> **Task directions**:
Write out each line of the items below word for word, omitting the pictures.

[Data records]
----------

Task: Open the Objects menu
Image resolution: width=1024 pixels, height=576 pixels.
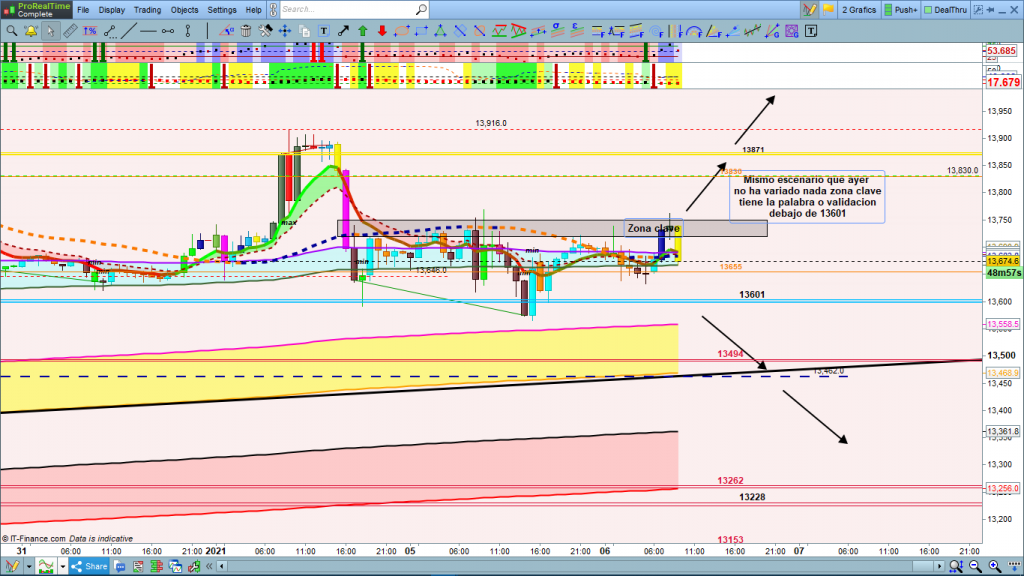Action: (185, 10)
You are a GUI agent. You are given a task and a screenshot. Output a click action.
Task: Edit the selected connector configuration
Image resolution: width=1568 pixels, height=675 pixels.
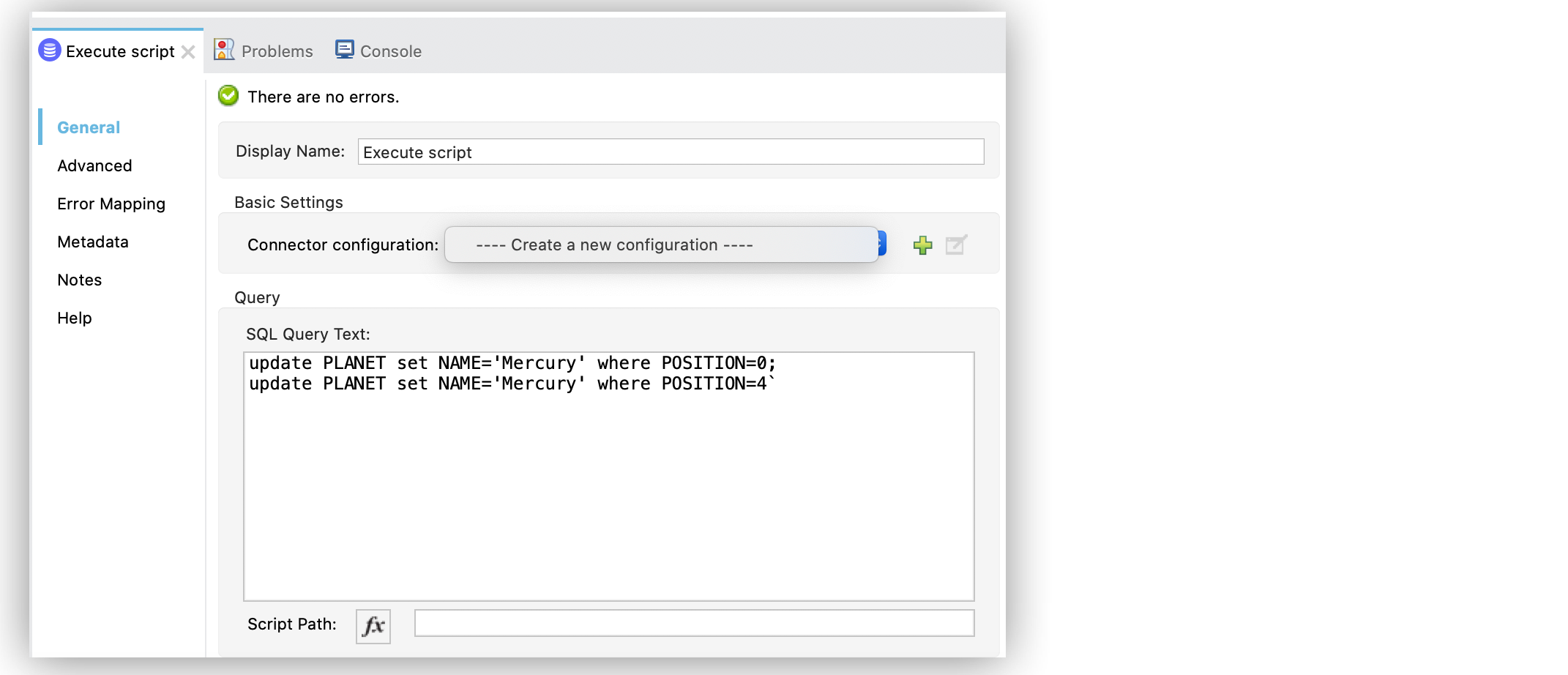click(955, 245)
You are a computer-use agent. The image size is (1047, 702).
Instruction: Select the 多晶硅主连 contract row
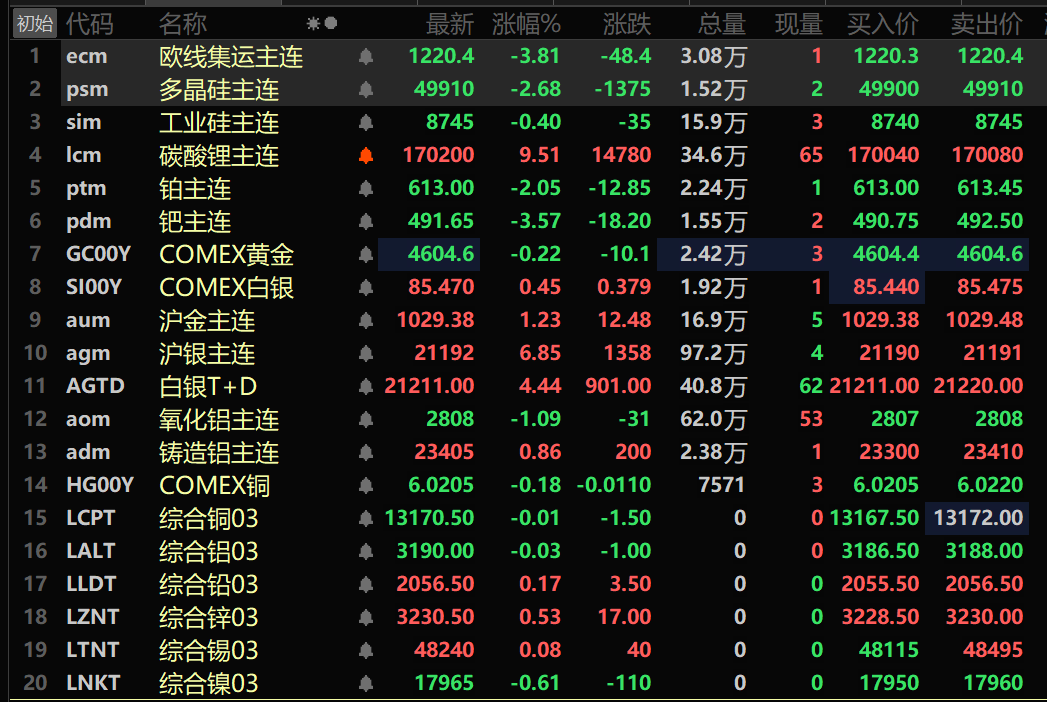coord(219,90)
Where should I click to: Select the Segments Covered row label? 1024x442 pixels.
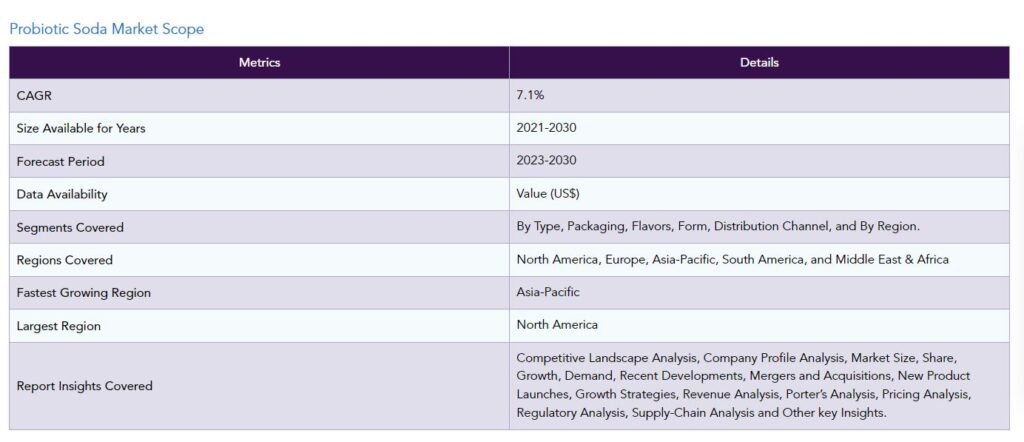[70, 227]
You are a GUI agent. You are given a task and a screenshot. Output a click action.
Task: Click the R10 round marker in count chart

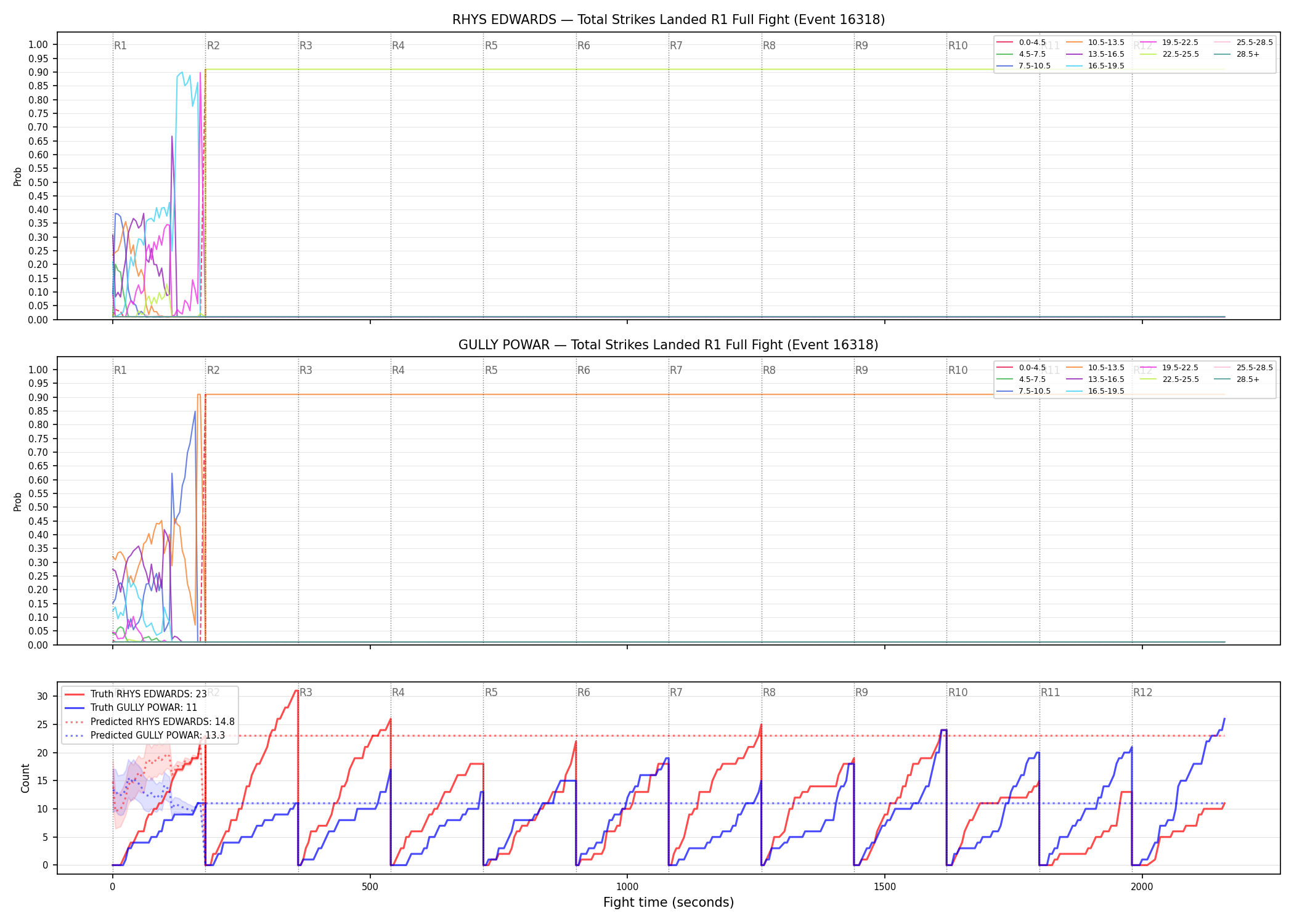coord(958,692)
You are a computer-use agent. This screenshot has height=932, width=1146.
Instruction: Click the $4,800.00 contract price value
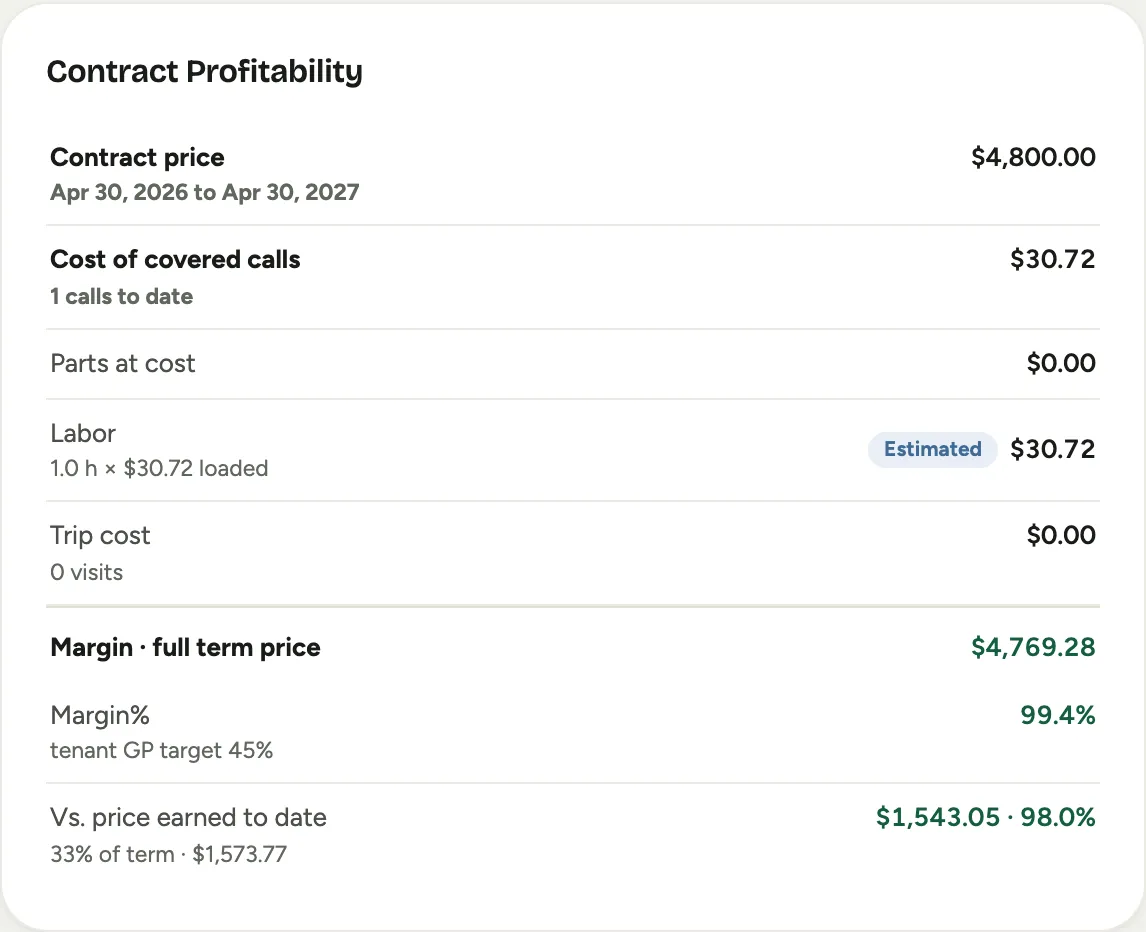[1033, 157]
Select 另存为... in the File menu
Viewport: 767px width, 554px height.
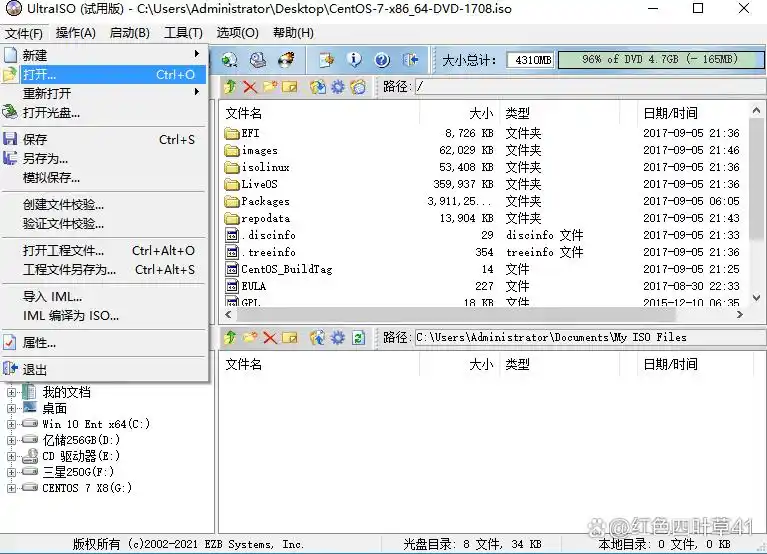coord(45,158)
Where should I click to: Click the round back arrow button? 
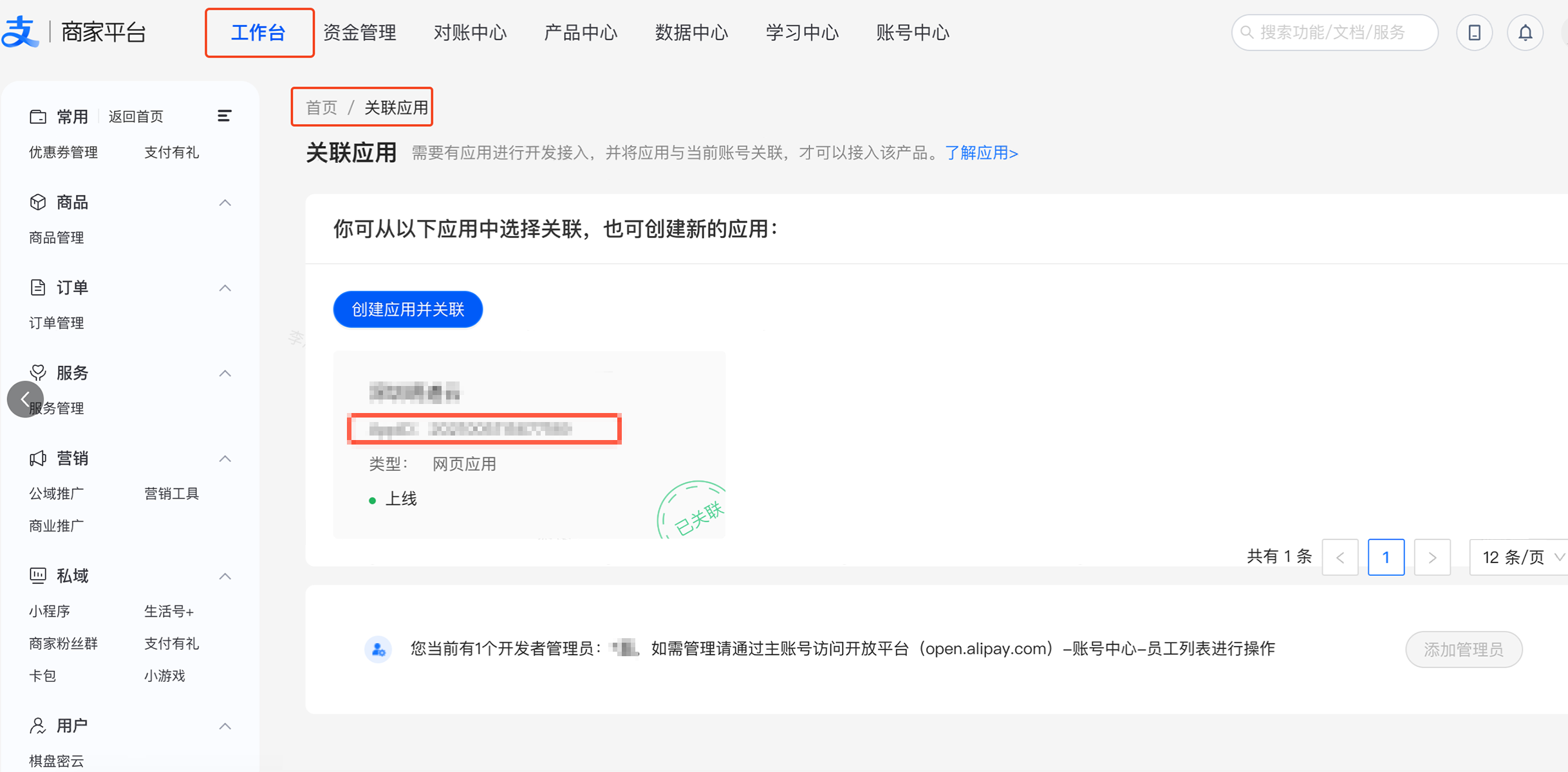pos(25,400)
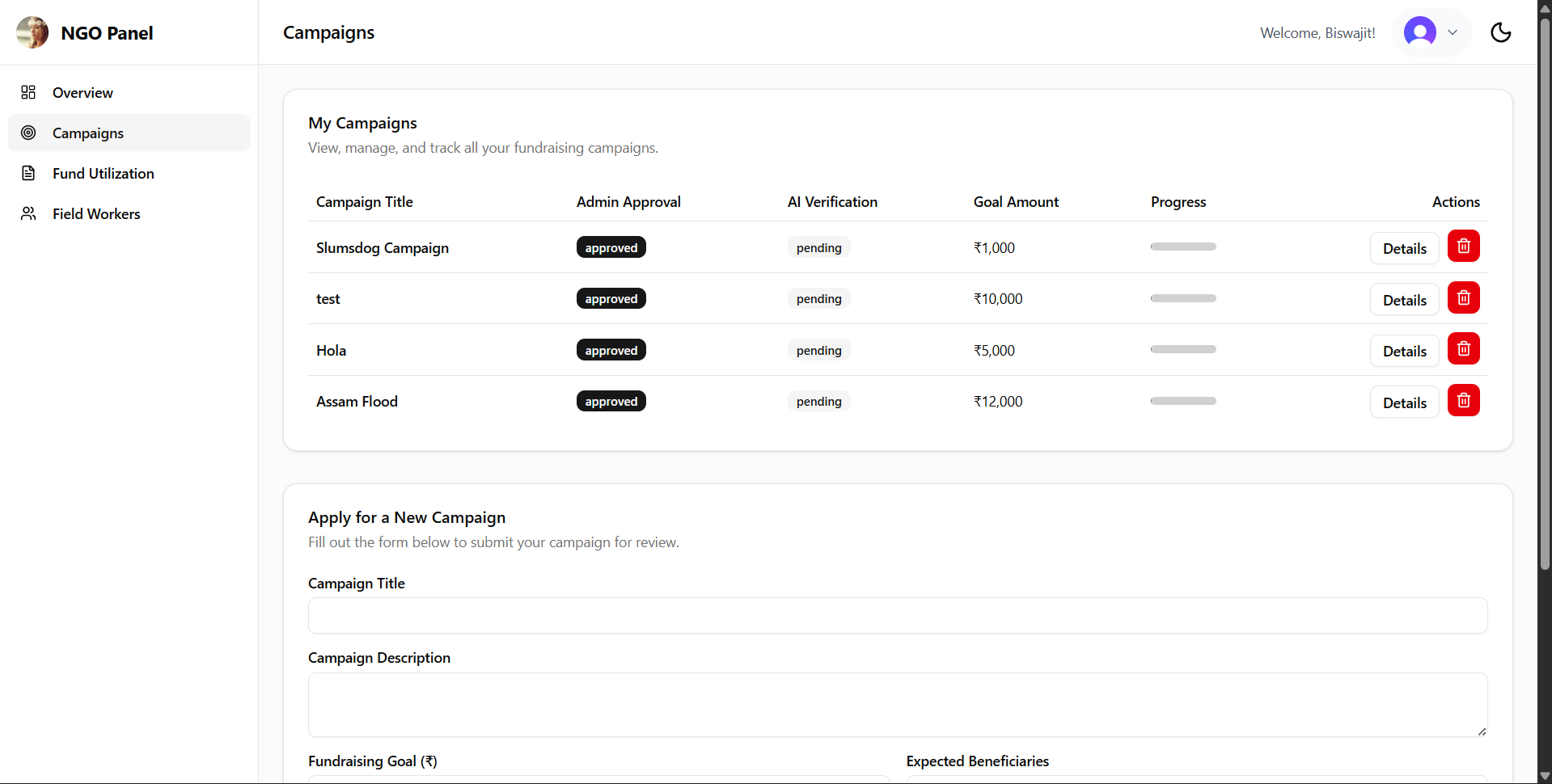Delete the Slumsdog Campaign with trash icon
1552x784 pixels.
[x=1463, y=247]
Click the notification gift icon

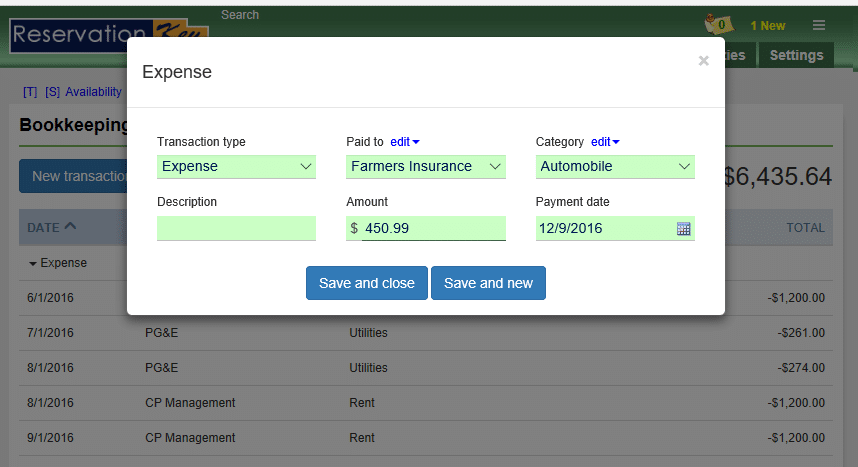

----------

> **The solution**:
Task: Open the Objects menu
Image resolution: width=1024 pixels, height=576 pixels.
Action: (185, 10)
You are a GUI agent. You are given a task and a screenshot. Output a click action.
Task: Edit the selected connector configuration
Image resolution: width=1568 pixels, height=675 pixels.
click(955, 245)
You are a computer-use agent. The image size is (1047, 702).
Instruction: Select the 多晶硅主连 contract row
coord(219,90)
Where should I click to: Select the Segments Covered row label? 1024x442 pixels.
[70, 227]
You are a GUI agent. You are given a task and a screenshot. Output a click action.
Task: Click the R10 round marker in count chart

coord(958,692)
You are a computer-use agent. This screenshot has height=932, width=1146.
Instruction: Click the $4,800.00 contract price value
[1033, 157]
Select 另存为... in the File menu
Viewport: 767px width, 554px height.
coord(45,158)
Where should I click to: Click the round back arrow button? 
pos(25,400)
Delete the Slumsdog Campaign with trash icon
1552x784 pixels.
[x=1463, y=247]
Click the notification gift icon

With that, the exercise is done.